To further highlight the superior performances of the proposed algorithm, Fig. 3 shows the 3-D segmentation surfaces of three example subjects selected from three different patients. Both RF and FLSCV suffer from insufficient segmentations with smaller segmentation volumes. Moreover, FLSCV may produce more misclassifications. Because of the sensitiveness to the low contrast, the surfaces obtained by CMF and EFD contains obvious protrusions. By contrast, the proposed algorithm apparently outperforms other approaches and generates the segmentation results most similar to the ground truths.

Table 1 summarizes the average quantitative results between the segmentations and manual gold standards. Overall, our model is capable of producing a higher segmentation accuracy than the other comparison methods. It should be noted both CMF and EFD rely on the layer segmentation results. Comparatively, without utilizing any layer information, our algorithm can still obtain better segmentations.

Table 1. The summarizations of the quantitative results (mean ± standard deviation) between the segmentations and manual gold standards (two individual experts’ segmentations).

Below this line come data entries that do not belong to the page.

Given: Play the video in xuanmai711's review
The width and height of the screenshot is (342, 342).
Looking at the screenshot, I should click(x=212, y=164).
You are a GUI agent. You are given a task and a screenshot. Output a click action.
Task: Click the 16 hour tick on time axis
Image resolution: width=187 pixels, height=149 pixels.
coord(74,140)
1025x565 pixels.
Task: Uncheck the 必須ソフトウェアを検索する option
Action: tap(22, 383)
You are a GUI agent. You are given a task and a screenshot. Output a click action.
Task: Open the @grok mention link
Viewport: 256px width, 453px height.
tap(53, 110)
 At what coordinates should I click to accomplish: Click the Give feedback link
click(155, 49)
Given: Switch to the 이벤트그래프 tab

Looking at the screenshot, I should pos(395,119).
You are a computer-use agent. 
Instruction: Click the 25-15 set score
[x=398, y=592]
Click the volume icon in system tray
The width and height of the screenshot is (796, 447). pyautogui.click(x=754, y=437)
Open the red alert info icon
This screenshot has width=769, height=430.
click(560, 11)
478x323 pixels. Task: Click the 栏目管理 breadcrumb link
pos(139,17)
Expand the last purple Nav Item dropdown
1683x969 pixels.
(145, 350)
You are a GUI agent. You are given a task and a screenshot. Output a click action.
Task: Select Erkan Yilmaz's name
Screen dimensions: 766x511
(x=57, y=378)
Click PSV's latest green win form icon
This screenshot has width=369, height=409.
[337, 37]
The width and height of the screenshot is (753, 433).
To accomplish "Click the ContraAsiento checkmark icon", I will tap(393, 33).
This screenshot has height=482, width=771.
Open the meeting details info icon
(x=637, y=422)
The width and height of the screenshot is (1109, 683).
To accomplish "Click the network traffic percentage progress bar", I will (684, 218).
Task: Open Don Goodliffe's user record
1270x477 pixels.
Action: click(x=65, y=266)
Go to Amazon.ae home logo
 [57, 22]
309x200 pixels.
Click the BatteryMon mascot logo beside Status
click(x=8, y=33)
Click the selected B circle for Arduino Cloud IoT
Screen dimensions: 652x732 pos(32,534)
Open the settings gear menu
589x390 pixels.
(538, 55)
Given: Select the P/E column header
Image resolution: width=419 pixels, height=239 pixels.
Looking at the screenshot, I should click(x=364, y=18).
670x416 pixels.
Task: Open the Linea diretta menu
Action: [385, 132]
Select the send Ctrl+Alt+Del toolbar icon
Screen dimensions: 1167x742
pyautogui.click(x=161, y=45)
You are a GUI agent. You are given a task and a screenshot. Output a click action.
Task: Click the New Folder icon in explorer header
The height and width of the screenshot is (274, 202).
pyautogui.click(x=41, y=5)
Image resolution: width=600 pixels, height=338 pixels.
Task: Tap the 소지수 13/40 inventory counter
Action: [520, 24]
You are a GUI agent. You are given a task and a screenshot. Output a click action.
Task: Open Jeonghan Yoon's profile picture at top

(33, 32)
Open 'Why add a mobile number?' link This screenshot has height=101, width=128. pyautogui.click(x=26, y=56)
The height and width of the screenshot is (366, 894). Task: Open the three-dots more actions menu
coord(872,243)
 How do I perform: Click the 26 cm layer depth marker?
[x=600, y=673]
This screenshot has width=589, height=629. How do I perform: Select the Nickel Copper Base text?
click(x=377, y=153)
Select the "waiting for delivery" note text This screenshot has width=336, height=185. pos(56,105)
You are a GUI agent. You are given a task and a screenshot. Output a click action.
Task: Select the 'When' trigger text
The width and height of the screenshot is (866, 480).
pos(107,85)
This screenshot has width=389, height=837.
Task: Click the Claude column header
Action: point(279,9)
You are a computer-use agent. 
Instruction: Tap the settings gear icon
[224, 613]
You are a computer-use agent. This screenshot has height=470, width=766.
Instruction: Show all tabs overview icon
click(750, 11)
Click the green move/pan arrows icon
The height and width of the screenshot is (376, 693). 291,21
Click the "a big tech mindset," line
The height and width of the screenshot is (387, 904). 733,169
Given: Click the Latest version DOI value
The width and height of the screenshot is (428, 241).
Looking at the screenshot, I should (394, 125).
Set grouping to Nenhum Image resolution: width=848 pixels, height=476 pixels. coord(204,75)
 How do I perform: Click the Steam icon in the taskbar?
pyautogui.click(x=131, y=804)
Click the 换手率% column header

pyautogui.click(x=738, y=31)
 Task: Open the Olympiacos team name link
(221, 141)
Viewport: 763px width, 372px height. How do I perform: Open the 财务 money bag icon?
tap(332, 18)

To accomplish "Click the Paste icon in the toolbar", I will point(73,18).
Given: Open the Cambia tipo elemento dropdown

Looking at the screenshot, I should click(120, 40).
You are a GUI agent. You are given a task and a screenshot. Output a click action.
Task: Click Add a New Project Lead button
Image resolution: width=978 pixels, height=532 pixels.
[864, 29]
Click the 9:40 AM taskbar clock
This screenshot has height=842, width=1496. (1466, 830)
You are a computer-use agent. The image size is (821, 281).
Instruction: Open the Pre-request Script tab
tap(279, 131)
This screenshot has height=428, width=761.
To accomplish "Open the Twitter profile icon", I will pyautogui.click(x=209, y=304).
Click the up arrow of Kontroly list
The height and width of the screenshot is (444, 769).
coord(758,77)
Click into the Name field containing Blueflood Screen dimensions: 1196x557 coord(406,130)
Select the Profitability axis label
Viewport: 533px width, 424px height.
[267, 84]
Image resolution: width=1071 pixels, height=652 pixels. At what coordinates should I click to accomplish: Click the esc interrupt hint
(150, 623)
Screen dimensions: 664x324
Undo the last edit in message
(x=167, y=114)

Finally, as shown in Fig. 4, a statistical correlation analysis is carried out by utilizing a linear regression analysis and Bland-Altman approach to compare the segmentation results of the proposed method with the manually segmentations from two experts. From Fig. 4(a) and (c), we can find that the proposed algorithm can produce high correlation with two experts (both \(r^2=0.99\)). The Bland-Altman plots in Fig. 4(b) and (d) also indicate stable agreement between the automated and manual segmentations.

Fig. 4.
figure 4

Statistical correlation analysis. (a) Linear regression analysis between the proposed method and Expert 1. (b) Bland-Altman plot for the proposed method and Expert 1. (c) Linear regression analysis between the proposed method and Expert 2. (d) Bland-Altman plot for the proposed method and Expert 2.

4 Conclusion

In this paper, we propose an automatic and accurate NRD segmentation method in SD-OCT images. Our proposed model moves past the limitations that retinal layer segmentation present, is unsupervised without utilizing any training data, and automatic without using any manual interactions. Consequently, without retinal layer segmentation, the proposed algorithm can produce accurate segmentation results which are highly consistent with the ground truths. Our methods may provide reliable NRD segmentations for SD-OCT images and be useful for clinical diagnosis. Our future work mainly focus on the extension of 3D segmentation.